= Chulita Vinyl Club =

DJ collective of women of color

Chulita Vinyl Club (CVC) is an all-vinyl, all-genre DJ collective whose members are self-identifying women of color and non-binary people of color. The CVC was formed to provide a safe space in which its members can embrace their heritage through collecting, sharing, and playing music that is culturally significant to them. Since its founding in 2014, the CVC has grown, to seven chapters throughout Texas and California. The CVC, like other all-women DJ collectives, seeks to shatter gender barriers prevalent in the male-dominated DJ scene.

== Origins ==
The Chulita Vinyl Club was founded by Claudia Saenz in 2014. "Chulita" is a diminutive of the Spanish slang word chula meaning "beautiful", "cute", or "sexy." Using social media to find women interested in joining her, Saenz formed the first official chapter of Chulita Vinyl Club in Austin, Texas in 2014. Today there are a total of seven chapters in Texas and California.

Ever since its formation the CVC has had news media coverage from local publications, mostly focused on the cultural and gender aspects of the CVC. On November 13, 2017, Univision 14 aired a special report called "Las chulitas de la Bahía" ("The Chulitas of the Bay") that featured members of the Bay Area chapter.

== Music and Gigs ==
The CVC has performed a wide range of musical genres, such as yé-yé pop, garage girls, punk, indie pop, northern soul, new wave, post-punk, riot grrrl, motown, ska, diy pop, oi!, power pop, twee, chicano oldies, 1960s soul, pop, chicano soul-dies, tejano, mexican rock, mexican punk, latino punk, rocksteady, dancehall reggae, 1970s funk, 1960s psychedelic Peruvian cover songs, cumbia, spanish rock, funk, r&b, oldies, norteños, corridos, and conjuntos. Each member brings a unique sound into the collective based on her personal record collection, whether inherited from family members or purchased at thrift stores, record stores, or flea markets.

The CVC strives to support local members of the community and typically plays gigs that support local artists or non profit organizations, especially those that seek to preserve minority culture and eliminate the plight of people of color. The CVC also performs at large music and art festivals such as Coachella Valley Music and Arts Festival, Demon Dayz Festival, Primavera Sound, and the annual 20th Street Block Party.

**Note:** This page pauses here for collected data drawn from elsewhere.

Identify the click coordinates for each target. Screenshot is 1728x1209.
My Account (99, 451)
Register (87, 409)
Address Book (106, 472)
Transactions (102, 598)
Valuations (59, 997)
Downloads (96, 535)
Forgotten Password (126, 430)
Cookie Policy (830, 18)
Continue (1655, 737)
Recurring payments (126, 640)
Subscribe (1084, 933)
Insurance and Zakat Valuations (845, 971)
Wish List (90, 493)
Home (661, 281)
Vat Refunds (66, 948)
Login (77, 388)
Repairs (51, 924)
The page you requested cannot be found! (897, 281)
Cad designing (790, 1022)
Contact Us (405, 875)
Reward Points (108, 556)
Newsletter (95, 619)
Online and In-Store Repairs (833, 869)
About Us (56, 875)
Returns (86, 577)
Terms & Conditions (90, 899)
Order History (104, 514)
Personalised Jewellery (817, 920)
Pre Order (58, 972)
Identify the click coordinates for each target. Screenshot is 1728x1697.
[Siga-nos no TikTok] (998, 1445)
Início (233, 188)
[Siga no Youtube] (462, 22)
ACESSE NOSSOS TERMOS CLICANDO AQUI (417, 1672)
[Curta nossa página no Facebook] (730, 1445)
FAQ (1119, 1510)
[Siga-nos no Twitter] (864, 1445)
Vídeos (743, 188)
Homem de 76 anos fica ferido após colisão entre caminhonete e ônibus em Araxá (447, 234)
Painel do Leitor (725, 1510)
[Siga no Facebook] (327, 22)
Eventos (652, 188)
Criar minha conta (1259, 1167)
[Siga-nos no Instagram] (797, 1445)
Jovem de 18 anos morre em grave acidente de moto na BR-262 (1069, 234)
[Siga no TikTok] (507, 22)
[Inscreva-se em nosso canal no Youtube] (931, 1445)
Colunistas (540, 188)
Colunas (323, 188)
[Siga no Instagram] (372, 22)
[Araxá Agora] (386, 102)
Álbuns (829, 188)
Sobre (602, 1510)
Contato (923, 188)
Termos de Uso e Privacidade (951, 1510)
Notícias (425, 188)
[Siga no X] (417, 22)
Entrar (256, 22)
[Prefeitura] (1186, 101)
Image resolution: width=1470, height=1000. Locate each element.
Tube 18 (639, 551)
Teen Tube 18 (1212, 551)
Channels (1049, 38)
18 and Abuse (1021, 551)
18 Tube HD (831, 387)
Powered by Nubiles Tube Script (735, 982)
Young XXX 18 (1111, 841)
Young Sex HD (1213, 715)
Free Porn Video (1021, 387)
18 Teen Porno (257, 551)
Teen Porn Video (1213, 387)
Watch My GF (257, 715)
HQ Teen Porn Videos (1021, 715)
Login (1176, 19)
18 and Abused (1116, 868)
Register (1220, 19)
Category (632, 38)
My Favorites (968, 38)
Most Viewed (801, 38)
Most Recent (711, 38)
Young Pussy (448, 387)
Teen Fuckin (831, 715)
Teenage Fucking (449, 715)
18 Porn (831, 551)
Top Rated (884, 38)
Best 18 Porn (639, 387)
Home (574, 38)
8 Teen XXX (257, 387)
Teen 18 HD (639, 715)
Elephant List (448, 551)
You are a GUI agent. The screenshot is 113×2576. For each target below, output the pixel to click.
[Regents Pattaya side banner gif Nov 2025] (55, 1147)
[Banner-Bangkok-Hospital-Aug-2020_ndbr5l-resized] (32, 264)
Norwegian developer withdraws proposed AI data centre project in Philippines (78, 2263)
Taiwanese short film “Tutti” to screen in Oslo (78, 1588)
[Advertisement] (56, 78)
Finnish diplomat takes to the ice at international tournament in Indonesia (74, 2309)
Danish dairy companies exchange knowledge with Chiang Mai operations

In addition, CVC chapters have residencies at various bars/clubs in their respective cities.

In an effort to have their music reach a larger audience, the members of CVC post mixes from their personal collections on the collective's SoundCloud profile.

== Membership ==
The CVC is an inclusive collective and welcomes people who identify as "women, gender-non-conforming, non-binary, LGBTQ+ and people of color." While each member identifies with an individual nationality or culture, many of the members are "Latinas, Tejanas, Chicanas, Xicana and more." There are chapters in:

- California: Bay Area, Los Angeles, San Diego, Santa Ana
- Texas: Austin - First chapter (2014), Rio Grande Valley, San Antonio

== Accolades ==
In 2017 the weekly alternative newspaper The Austin Chronicle named Chulita Vinyl Club the Best All-Vinyl DJ Crew.

Chulita Vinyl Club's SoundCloud profile won the 2018 MORA (Mixcloud Online Radio Awards) for Best Online Music Show, Eclectic category.